Can you reproduce each of the lines below word for word?

========

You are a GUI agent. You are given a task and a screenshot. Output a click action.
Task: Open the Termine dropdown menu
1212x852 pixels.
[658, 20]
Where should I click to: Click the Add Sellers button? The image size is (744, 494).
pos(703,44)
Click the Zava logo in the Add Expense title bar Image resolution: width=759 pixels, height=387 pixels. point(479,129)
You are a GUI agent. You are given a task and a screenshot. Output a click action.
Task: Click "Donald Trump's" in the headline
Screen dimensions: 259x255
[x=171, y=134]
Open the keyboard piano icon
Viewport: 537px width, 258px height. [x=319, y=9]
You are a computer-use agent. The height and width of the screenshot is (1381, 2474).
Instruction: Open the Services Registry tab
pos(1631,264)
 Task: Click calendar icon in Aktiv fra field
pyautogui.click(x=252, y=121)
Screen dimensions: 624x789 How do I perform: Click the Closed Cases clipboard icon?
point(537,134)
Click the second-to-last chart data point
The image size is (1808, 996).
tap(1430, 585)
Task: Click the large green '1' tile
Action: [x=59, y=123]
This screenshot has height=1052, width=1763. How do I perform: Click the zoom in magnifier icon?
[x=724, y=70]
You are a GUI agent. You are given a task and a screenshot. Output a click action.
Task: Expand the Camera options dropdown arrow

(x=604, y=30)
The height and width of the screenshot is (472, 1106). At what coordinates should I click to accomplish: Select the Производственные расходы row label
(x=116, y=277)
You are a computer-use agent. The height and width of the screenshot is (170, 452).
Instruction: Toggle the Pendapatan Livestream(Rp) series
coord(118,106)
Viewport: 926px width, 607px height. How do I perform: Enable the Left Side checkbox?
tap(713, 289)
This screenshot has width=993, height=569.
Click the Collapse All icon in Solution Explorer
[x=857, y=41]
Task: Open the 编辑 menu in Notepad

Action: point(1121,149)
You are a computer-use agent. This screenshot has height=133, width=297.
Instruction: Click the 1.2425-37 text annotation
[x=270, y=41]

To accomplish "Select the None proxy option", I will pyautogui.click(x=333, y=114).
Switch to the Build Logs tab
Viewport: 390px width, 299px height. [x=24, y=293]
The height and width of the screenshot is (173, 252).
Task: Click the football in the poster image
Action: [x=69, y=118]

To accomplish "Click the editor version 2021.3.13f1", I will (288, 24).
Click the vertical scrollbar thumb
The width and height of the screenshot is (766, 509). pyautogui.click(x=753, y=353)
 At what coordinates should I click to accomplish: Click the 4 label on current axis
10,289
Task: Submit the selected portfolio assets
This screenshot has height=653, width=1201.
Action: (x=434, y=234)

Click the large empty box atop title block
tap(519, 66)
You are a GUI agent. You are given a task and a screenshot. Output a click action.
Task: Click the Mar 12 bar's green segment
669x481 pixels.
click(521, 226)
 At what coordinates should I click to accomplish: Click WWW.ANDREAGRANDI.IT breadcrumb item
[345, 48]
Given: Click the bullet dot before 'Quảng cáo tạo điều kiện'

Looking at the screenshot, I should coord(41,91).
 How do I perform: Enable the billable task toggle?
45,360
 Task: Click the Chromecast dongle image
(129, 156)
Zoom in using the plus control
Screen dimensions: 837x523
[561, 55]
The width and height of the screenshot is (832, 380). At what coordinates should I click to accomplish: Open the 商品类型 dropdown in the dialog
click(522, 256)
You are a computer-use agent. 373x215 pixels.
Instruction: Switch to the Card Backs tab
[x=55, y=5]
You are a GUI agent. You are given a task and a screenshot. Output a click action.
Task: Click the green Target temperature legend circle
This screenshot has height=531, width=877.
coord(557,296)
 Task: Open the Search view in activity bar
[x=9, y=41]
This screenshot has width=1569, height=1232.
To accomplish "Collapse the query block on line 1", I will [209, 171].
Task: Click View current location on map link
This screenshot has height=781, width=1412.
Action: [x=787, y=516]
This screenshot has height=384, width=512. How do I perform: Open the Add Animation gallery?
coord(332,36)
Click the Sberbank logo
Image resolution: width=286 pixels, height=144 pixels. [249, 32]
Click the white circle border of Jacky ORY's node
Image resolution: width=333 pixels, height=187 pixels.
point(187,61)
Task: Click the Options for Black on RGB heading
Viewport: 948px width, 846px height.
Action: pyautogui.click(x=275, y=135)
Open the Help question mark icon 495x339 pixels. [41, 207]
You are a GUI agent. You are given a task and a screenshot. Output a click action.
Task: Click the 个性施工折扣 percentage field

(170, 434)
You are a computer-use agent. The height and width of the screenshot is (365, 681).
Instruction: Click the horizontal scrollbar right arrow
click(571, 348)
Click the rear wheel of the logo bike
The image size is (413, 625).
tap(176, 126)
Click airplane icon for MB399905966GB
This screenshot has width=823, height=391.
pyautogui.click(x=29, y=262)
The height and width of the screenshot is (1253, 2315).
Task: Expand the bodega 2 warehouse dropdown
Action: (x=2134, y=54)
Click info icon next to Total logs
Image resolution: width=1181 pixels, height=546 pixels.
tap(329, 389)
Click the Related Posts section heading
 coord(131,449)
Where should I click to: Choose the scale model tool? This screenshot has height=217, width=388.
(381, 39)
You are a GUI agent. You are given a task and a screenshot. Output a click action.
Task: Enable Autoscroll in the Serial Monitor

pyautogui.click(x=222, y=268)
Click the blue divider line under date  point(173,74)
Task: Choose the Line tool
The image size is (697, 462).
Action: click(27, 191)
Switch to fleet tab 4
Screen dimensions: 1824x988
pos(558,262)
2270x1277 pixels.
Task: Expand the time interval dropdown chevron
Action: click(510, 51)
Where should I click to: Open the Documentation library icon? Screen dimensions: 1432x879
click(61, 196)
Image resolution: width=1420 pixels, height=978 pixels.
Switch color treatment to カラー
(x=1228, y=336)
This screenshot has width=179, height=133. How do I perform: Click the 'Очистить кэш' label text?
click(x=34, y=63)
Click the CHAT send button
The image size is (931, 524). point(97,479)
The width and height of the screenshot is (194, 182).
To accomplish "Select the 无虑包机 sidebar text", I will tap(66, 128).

========

**Right answer:**
You are a GUI agent. You are given a task and a screenshot. Output a click action.
Task: Open the Termine dropdown menu
1212x852 pixels.
[658, 20]
Where should I click to: Click the Add Sellers button? The image size is (744, 494).
pos(703,44)
Click the Zava logo in the Add Expense title bar Image resolution: width=759 pixels, height=387 pixels. point(479,129)
You are a GUI agent. You are given a task and a screenshot. Output a click action.
Task: Click "Donald Trump's" in the headline
Screen dimensions: 259x255
[x=171, y=134]
Open the keyboard piano icon
Viewport: 537px width, 258px height. [x=319, y=9]
You are a computer-use agent. The height and width of the screenshot is (1381, 2474).
Instruction: Open the Services Registry tab
pos(1631,264)
 Task: Click calendar icon in Aktiv fra field
pyautogui.click(x=252, y=121)
Screen dimensions: 624x789 How do I perform: Click the Closed Cases clipboard icon?
point(537,134)
Click the second-to-last chart data point
The image size is (1808, 996).
tap(1430, 585)
Task: Click the large green '1' tile
Action: [x=59, y=123]
This screenshot has height=1052, width=1763. How do I perform: Click the zoom in magnifier icon?
[x=724, y=70]
You are a GUI agent. You are given a task and a screenshot. Output a click action.
Task: Expand the Camera options dropdown arrow

(x=604, y=30)
The height and width of the screenshot is (472, 1106). At what coordinates should I click to accomplish: Select the Производственные расходы row label
(x=116, y=277)
You are a computer-use agent. The height and width of the screenshot is (170, 452).
Instruction: Toggle the Pendapatan Livestream(Rp) series
coord(118,106)
Viewport: 926px width, 607px height. How do I perform: Enable the Left Side checkbox?
tap(713, 289)
This screenshot has width=993, height=569.
Click the Collapse All icon in Solution Explorer
[x=857, y=41]
Task: Open the 编辑 menu in Notepad

Action: point(1121,149)
You are a computer-use agent. This screenshot has height=133, width=297.
Instruction: Click the 1.2425-37 text annotation
[x=270, y=41]

To accomplish "Select the None proxy option", I will pyautogui.click(x=333, y=114).
Switch to the Build Logs tab
Viewport: 390px width, 299px height. [x=24, y=293]
The height and width of the screenshot is (173, 252).
Task: Click the football in the poster image
Action: [x=69, y=118]

To accomplish "Click the editor version 2021.3.13f1", I will (288, 24).
Click the vertical scrollbar thumb
The width and height of the screenshot is (766, 509). pyautogui.click(x=753, y=353)
 At what coordinates should I click to accomplish: Click the 4 label on current axis
10,289
Task: Submit the selected portfolio assets
This screenshot has height=653, width=1201.
Action: (x=434, y=234)

Click the large empty box atop title block
tap(519, 66)
You are a GUI agent. You are given a task and a screenshot. Output a click action.
Task: Click the Mar 12 bar's green segment
669x481 pixels.
click(521, 226)
 At what coordinates should I click to accomplish: Click WWW.ANDREAGRANDI.IT breadcrumb item
[345, 48]
Given: Click the bullet dot before 'Quảng cáo tạo điều kiện'

Looking at the screenshot, I should coord(41,91).
 How do I perform: Enable the billable task toggle?
45,360
 Task: Click the Chromecast dongle image
(129, 156)
Zoom in using the plus control
Screen dimensions: 837x523
[561, 55]
The width and height of the screenshot is (832, 380). At what coordinates should I click to accomplish: Open the 商品类型 dropdown in the dialog
click(522, 256)
You are a computer-use agent. 373x215 pixels.
Instruction: Switch to the Card Backs tab
[x=55, y=5]
You are a GUI agent. You are given a task and a screenshot. Output a click action.
Task: Click the green Target temperature legend circle
This screenshot has height=531, width=877.
coord(557,296)
 Task: Open the Search view in activity bar
[x=9, y=41]
This screenshot has width=1569, height=1232.
To accomplish "Collapse the query block on line 1", I will [209, 171].
Task: Click View current location on map link
This screenshot has height=781, width=1412.
Action: [x=787, y=516]
This screenshot has height=384, width=512. How do I perform: Open the Add Animation gallery?
coord(332,36)
Click the Sberbank logo
Image resolution: width=286 pixels, height=144 pixels. [249, 32]
Click the white circle border of Jacky ORY's node
Image resolution: width=333 pixels, height=187 pixels.
point(187,61)
Task: Click the Options for Black on RGB heading
Viewport: 948px width, 846px height.
Action: pyautogui.click(x=275, y=135)
Open the Help question mark icon 495x339 pixels. [41, 207]
You are a GUI agent. You are given a task and a screenshot. Output a click action.
Task: Click the 个性施工折扣 percentage field

(170, 434)
You are a computer-use agent. The height and width of the screenshot is (365, 681).
Instruction: Click the horizontal scrollbar right arrow
click(571, 348)
Click the rear wheel of the logo bike
The image size is (413, 625).
tap(176, 126)
Click airplane icon for MB399905966GB
This screenshot has width=823, height=391.
pyautogui.click(x=29, y=262)
The height and width of the screenshot is (1253, 2315).
Task: Expand the bodega 2 warehouse dropdown
Action: (x=2134, y=54)
Click info icon next to Total logs
Image resolution: width=1181 pixels, height=546 pixels.
tap(329, 389)
Click the Related Posts section heading
 coord(131,449)
Where should I click to: Choose the scale model tool? This screenshot has height=217, width=388.
(381, 39)
You are a GUI agent. You are given a task and a screenshot. Output a click action.
Task: Enable Autoscroll in the Serial Monitor

pyautogui.click(x=222, y=268)
Click the blue divider line under date  point(173,74)
Task: Choose the Line tool
The image size is (697, 462).
Action: click(27, 191)
Switch to fleet tab 4
Screen dimensions: 1824x988
pos(558,262)
2270x1277 pixels.
Task: Expand the time interval dropdown chevron
Action: click(510, 51)
Where should I click to: Open the Documentation library icon? Screen dimensions: 1432x879
click(61, 196)
Image resolution: width=1420 pixels, height=978 pixels.
Switch color treatment to カラー
(x=1228, y=336)
This screenshot has width=179, height=133. How do I perform: Click the 'Очистить кэш' label text?
click(x=34, y=63)
Click the CHAT send button
The image size is (931, 524). point(97,479)
The width and height of the screenshot is (194, 182).
To accomplish "Select the 无虑包机 sidebar text", I will tap(66, 128).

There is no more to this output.